EXERCISE AIM: Reproduce verbatim the lines starting at the one containing "Where should I click to: Pick" and ending after the one containing "I will coord(1007,82).".

— START —

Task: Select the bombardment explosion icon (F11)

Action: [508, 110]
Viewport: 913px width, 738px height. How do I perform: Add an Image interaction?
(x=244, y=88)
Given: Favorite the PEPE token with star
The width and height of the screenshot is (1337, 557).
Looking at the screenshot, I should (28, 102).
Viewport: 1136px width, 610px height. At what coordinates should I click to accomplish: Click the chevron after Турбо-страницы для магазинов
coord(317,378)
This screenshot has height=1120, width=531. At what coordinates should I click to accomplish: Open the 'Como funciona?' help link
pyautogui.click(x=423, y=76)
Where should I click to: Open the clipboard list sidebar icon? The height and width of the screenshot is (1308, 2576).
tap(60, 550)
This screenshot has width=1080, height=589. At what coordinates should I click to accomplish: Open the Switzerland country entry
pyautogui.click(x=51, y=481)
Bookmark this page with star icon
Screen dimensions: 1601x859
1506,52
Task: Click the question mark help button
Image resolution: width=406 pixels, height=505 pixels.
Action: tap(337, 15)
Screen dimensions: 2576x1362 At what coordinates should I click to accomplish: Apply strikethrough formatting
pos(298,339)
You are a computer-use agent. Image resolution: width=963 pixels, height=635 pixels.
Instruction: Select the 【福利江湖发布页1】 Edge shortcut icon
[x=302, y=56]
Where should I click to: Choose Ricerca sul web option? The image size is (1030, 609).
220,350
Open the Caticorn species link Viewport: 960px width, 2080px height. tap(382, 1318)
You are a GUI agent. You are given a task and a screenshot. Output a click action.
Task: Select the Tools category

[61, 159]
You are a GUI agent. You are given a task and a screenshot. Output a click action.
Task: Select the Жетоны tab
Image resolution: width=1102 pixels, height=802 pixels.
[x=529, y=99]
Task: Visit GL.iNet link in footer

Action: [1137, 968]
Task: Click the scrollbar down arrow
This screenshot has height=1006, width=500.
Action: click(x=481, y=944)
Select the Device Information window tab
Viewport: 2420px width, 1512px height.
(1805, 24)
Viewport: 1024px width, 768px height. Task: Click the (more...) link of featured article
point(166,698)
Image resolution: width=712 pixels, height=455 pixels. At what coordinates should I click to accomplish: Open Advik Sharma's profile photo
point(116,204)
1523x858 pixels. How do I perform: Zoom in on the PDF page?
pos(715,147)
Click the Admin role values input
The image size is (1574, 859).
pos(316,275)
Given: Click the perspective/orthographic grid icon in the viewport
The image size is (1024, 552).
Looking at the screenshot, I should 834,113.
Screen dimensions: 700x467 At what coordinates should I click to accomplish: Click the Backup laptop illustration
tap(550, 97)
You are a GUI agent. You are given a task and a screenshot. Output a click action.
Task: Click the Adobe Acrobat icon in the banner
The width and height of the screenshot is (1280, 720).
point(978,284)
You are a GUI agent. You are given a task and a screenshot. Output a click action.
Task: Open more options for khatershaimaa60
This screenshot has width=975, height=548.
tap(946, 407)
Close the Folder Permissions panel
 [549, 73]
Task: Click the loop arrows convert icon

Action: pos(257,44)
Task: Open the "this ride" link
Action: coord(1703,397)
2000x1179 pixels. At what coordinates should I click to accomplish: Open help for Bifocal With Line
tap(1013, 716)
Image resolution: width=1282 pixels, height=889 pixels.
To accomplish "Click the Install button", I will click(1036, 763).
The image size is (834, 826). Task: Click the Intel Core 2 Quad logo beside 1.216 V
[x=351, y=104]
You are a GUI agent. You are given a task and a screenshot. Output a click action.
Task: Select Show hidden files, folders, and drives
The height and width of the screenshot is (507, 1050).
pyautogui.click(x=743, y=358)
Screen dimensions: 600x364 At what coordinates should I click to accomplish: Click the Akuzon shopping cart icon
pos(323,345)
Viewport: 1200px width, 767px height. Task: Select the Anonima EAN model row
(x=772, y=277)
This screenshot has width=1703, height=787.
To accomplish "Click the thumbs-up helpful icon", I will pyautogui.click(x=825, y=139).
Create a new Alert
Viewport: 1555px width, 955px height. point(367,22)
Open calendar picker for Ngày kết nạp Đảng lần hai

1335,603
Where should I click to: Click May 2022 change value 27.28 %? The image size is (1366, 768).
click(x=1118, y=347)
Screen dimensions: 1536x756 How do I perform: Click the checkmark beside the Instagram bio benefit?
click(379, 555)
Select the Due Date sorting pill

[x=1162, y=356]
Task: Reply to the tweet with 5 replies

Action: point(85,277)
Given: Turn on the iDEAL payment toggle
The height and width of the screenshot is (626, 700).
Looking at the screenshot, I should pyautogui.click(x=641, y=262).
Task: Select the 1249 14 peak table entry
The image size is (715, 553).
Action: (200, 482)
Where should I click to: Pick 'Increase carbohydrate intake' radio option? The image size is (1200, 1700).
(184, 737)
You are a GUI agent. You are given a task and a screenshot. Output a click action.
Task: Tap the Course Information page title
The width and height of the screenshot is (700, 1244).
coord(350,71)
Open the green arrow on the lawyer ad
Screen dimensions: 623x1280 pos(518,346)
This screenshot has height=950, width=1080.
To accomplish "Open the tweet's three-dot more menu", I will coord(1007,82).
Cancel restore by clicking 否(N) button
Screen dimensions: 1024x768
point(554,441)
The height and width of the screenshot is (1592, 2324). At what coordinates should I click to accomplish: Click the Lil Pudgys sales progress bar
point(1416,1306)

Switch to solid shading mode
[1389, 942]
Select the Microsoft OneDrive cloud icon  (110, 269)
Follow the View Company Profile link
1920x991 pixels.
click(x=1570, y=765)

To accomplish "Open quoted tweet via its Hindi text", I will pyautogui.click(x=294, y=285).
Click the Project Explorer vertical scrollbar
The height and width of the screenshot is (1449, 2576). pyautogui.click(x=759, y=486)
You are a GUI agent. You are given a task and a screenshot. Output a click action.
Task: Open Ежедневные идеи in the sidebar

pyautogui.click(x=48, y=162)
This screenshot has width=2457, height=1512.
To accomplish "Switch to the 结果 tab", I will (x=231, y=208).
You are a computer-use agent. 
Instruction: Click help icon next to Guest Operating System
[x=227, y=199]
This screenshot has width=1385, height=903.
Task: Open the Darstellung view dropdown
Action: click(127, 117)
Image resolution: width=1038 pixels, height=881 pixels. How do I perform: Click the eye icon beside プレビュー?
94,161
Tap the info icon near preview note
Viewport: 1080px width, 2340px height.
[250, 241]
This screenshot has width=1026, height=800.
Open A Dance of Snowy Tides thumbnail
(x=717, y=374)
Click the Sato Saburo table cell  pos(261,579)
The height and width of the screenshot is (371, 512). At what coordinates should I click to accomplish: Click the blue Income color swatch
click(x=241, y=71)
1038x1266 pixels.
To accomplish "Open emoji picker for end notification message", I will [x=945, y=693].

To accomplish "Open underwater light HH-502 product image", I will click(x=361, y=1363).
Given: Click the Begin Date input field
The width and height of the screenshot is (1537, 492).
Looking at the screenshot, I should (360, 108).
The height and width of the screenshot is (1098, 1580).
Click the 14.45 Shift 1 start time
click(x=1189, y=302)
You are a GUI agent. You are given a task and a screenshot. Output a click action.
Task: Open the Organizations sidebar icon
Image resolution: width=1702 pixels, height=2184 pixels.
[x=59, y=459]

— END —

COMPLETED TASK:
Where should I click to: Pick 'Increase carbohydrate intake' radio option? The image size is (1200, 1700).
(184, 737)
You are a GUI agent. You are given a task and a screenshot. Output a click action.
Task: Tap the Course Information page title
The width and height of the screenshot is (700, 1244).
coord(350,71)
Open the green arrow on the lawyer ad
Screen dimensions: 623x1280 pos(518,346)
This screenshot has height=950, width=1080.
To accomplish "Open the tweet's three-dot more menu", I will coord(1007,82).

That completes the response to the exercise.